Records drawn from a dataset
####

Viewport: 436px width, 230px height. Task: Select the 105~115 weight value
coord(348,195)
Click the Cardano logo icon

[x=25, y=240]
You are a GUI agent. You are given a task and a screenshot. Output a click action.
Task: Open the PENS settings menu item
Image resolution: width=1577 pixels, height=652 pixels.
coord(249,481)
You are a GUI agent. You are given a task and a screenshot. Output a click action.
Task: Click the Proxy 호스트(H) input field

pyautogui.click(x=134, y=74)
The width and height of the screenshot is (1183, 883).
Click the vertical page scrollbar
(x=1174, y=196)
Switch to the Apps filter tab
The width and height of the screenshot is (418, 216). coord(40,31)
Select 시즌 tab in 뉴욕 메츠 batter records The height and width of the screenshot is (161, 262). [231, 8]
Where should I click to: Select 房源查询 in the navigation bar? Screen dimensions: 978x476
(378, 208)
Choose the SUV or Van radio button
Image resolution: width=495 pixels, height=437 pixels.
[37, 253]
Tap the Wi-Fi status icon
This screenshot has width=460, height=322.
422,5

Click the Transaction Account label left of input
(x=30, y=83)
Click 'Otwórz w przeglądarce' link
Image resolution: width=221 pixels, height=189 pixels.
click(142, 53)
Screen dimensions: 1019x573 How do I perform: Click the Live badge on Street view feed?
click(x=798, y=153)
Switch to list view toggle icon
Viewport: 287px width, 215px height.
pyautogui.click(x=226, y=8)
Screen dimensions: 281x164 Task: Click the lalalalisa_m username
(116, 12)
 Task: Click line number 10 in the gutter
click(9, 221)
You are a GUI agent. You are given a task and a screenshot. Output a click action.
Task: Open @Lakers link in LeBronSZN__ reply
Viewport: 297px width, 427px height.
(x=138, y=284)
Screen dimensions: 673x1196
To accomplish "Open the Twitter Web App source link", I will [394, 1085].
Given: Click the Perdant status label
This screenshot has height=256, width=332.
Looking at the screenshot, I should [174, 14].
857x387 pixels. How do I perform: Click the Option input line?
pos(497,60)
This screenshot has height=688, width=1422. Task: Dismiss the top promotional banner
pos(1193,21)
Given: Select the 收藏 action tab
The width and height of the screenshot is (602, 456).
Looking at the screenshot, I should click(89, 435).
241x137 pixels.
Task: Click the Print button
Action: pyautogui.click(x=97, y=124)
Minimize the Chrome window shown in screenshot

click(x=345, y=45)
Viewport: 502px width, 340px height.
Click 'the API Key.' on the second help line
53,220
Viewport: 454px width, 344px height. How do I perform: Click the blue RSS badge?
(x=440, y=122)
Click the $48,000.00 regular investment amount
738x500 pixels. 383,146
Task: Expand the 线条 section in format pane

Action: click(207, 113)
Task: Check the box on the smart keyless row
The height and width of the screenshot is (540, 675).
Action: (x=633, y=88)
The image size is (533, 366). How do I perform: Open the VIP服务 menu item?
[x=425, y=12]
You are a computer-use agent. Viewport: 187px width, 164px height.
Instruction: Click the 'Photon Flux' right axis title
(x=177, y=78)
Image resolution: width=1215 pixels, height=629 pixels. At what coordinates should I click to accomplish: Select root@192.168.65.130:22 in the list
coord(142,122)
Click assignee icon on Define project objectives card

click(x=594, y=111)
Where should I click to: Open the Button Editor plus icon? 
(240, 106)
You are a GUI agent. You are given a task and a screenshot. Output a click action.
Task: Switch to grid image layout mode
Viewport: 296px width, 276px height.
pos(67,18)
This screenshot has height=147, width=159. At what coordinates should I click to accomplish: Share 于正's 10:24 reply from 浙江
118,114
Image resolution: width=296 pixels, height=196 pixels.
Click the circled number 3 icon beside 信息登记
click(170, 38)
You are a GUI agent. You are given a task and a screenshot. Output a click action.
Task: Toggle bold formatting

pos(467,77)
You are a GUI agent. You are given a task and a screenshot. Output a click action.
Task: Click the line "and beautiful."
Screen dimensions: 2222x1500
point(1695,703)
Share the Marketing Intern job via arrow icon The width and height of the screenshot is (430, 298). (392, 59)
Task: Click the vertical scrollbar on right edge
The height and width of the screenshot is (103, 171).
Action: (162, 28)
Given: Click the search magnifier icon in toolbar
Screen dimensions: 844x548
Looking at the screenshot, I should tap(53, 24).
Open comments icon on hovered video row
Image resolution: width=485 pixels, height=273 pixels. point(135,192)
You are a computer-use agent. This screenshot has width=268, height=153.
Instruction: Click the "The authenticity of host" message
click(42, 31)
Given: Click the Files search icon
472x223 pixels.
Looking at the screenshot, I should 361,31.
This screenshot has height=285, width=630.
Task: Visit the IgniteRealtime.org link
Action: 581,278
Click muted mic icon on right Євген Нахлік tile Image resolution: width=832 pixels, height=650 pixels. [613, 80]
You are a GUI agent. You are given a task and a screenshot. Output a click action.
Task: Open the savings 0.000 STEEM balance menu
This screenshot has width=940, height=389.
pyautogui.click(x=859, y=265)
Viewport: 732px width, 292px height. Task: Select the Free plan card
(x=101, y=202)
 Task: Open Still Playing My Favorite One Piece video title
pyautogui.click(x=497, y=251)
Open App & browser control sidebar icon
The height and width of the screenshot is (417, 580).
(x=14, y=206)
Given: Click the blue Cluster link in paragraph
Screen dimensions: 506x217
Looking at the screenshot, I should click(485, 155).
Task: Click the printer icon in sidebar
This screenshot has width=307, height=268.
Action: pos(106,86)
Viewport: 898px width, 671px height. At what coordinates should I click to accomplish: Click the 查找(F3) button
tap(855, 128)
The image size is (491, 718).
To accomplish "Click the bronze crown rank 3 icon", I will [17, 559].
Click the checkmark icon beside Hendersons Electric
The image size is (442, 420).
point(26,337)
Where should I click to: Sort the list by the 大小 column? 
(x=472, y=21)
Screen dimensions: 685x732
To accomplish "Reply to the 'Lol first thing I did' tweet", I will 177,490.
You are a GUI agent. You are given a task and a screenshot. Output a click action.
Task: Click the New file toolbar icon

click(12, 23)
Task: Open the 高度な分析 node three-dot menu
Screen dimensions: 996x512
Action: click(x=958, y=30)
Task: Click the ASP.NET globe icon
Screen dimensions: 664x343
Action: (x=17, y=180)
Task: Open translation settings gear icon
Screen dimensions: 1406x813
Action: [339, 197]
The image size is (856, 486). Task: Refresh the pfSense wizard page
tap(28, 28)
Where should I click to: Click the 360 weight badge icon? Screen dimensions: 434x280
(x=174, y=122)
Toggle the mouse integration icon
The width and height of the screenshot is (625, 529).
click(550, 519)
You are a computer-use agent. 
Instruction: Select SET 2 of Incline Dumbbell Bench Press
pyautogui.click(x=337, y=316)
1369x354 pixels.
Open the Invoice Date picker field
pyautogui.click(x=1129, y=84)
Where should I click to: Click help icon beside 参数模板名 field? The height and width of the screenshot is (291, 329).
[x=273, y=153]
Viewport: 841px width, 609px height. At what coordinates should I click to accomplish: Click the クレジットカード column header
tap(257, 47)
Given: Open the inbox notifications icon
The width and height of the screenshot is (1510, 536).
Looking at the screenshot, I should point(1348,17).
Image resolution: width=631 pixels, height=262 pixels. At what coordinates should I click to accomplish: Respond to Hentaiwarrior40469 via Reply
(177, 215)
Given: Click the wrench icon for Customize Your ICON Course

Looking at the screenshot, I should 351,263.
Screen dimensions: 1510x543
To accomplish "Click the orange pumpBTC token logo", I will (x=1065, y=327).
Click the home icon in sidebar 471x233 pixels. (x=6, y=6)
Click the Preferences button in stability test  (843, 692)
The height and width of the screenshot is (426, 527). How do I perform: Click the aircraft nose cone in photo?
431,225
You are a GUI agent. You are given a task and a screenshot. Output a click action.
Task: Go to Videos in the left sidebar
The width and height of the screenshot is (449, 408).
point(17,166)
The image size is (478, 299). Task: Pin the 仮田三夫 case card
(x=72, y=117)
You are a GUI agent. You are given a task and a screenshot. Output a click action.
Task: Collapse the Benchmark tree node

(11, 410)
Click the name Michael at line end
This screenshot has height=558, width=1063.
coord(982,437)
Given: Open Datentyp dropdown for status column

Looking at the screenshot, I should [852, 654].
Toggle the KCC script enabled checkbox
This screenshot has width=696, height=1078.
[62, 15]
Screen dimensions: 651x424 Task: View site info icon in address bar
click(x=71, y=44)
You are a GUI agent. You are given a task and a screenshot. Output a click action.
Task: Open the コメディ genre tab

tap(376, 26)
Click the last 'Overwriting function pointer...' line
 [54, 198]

####

What is expected | Search the data above for the string "computer" and report each line that holds it.

Response area |
You are a computer-use agent. Viewport: 187px width, 164px height.
You are a computer-use agent. This screenshot has width=268, height=153.
You are a computer-use agent. 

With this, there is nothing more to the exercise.